» **Exercise details**
Line by line, reproduce exactly the beginning of the listing below, ending with the line that contains "This screenshot has height=600, width=1080." and adding nothing.

──────── Excerpted records ────────

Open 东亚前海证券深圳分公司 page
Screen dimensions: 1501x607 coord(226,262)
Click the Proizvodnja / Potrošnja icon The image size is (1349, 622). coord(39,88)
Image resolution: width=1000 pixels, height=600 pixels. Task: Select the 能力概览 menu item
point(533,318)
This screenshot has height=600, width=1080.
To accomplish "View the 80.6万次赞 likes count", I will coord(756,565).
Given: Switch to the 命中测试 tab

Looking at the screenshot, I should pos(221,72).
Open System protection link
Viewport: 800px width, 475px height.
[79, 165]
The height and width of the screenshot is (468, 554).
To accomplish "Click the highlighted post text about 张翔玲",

────────

» **Answer for this exercise**
Open 东亚前海证券深圳分公司 page
Screen dimensions: 1501x607 coord(226,262)
Click the Proizvodnja / Potrošnja icon The image size is (1349, 622). coord(39,88)
Image resolution: width=1000 pixels, height=600 pixels. Task: Select the 能力概览 menu item
point(533,318)
This screenshot has height=600, width=1080.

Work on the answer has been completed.